Enzyme-Free Colorimetric Detection of Glucose Using a Composite Entrapping Gold and Magnetic Nanoparticles Within an Agarose Gel Matrix

In this study, we developed a highly stable nonenzymatic biosensor for the colorimetric detection of glucose using a composite that entraps gold and iron oxide magnetic nanoparticles (AuNPs and MNPs, respectively) in an agarose gel matrix. The glucose sensing mechanism relies on the generation of H₂O₂ through the glucose oxidase-mimicking activity of AuNPs in the presence of glucose, which consequently activates the subsequent peroxidase-like catalytic property of MNPs to convert a chromogenic substrate into a colored end product.

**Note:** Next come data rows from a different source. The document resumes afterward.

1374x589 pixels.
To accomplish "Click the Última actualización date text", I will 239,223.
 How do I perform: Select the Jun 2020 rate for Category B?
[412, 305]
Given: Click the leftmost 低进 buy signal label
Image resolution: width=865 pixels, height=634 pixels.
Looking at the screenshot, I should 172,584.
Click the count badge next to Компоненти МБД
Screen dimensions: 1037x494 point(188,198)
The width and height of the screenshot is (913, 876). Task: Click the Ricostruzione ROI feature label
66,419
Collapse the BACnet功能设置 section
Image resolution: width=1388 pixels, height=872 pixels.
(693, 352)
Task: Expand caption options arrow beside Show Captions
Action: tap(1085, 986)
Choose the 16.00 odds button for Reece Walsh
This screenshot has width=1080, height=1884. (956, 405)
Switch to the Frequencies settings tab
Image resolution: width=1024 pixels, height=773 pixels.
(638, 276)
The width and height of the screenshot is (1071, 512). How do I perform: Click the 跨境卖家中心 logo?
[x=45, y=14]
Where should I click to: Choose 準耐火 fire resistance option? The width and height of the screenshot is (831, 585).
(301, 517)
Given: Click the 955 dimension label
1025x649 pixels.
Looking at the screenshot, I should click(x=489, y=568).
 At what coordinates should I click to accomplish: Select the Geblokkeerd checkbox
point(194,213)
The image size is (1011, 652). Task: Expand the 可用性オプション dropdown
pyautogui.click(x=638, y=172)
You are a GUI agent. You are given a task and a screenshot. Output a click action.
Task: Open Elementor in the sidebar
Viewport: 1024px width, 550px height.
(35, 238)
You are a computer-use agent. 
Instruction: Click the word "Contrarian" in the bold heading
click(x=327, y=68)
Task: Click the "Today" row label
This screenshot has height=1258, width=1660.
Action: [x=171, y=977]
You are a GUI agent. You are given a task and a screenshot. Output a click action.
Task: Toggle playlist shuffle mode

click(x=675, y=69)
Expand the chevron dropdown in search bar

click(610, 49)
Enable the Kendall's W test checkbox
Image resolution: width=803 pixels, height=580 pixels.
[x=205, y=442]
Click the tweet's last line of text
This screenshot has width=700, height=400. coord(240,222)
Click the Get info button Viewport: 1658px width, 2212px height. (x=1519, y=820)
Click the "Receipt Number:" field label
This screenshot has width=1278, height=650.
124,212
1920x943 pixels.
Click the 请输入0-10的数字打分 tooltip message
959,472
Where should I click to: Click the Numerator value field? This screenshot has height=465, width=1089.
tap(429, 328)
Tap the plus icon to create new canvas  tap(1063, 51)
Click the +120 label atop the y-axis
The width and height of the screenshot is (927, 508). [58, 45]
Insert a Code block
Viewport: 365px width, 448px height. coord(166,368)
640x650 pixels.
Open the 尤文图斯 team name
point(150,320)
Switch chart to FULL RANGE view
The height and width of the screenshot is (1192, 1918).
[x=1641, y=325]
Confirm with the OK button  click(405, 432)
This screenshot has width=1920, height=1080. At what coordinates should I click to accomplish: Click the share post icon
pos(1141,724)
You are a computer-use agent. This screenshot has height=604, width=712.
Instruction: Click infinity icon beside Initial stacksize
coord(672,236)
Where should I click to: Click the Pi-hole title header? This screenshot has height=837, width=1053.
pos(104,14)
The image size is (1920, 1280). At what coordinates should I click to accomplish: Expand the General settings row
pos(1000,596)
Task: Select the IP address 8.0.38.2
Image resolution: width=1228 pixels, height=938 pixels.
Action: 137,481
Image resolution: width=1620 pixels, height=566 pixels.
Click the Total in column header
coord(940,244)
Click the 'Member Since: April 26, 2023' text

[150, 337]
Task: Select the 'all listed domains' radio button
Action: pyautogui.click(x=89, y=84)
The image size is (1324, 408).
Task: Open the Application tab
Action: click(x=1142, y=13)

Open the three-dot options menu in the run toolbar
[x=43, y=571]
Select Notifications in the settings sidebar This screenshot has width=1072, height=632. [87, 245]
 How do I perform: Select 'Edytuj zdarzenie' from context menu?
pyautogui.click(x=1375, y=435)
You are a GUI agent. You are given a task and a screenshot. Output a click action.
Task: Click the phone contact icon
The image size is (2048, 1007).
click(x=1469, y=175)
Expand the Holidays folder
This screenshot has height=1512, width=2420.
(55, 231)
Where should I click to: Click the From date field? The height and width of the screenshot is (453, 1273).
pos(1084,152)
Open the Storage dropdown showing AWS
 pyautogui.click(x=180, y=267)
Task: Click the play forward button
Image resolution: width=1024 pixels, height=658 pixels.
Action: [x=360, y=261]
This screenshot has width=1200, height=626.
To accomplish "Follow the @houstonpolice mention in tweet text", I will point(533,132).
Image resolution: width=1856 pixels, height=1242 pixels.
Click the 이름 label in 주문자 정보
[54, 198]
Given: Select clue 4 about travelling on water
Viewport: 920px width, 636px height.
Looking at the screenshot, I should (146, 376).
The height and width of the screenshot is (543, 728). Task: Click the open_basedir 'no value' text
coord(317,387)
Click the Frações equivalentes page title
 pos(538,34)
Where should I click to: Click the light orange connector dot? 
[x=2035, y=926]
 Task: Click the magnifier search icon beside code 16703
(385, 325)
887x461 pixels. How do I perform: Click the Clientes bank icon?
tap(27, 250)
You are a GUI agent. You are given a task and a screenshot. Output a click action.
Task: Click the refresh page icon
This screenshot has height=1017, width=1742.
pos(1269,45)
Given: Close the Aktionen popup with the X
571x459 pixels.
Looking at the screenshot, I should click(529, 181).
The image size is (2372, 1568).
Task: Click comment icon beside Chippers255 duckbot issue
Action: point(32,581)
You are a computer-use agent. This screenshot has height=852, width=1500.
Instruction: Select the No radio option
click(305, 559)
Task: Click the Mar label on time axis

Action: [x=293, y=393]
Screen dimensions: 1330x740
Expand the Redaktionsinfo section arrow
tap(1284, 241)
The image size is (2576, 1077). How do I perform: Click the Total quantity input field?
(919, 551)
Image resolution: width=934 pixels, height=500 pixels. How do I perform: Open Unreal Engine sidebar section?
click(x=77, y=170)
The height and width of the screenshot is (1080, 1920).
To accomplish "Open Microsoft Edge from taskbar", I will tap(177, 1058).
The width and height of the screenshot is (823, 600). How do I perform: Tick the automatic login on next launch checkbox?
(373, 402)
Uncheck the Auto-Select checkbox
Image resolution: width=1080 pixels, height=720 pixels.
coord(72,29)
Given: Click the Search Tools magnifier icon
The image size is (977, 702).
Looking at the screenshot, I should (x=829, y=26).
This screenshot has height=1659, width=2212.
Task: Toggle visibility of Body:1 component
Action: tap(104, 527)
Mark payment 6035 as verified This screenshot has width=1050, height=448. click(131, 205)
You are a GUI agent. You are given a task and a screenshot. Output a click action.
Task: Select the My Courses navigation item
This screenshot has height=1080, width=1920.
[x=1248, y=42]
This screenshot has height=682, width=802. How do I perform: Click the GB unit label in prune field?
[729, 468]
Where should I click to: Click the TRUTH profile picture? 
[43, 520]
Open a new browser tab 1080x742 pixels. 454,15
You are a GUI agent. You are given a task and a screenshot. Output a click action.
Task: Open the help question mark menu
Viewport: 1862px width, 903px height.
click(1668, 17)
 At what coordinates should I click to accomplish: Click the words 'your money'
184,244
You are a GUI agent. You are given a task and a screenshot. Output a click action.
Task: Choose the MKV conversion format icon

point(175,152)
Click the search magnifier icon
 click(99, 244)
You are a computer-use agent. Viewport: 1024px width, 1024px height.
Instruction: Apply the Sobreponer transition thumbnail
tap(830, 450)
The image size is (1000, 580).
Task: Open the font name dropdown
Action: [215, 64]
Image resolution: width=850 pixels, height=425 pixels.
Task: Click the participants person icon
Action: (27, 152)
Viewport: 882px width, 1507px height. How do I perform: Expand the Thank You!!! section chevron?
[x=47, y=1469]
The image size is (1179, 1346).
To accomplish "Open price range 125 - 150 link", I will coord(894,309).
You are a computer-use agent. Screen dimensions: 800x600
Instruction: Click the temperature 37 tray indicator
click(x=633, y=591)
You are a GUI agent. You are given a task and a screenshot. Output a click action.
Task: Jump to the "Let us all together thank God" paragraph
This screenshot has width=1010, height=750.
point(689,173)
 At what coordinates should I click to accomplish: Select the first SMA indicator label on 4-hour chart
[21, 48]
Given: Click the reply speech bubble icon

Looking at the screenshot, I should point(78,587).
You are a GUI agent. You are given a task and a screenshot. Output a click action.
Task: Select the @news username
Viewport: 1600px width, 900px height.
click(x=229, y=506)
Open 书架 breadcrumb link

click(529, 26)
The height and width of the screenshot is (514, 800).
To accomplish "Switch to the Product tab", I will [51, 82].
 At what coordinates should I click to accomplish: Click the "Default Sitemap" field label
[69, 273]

Using this method, the targeted glucose can be successfully detected over a wide linear range, from 5 to 500 mM, and with a lower detection limit of 1 mM, which is compatible with the diagnosis of high levels of glucose (hyperglycemia) in human blood. Moreover, excellent stability and reusability were yielded. The biosensor also exhibited an acceptable selectivity toward detecting target glucose molecules, even in the presence of interfering biomolecules commonly found in human blood, and a high degree of precision when testing real human blood samples. Therefore, this enzyme-free method could provide a convenient tool toward the stable analysis of glucose, and represent a new analytical paradigm, capable of replacing conventional, but unstable, natural enzyme-based methods.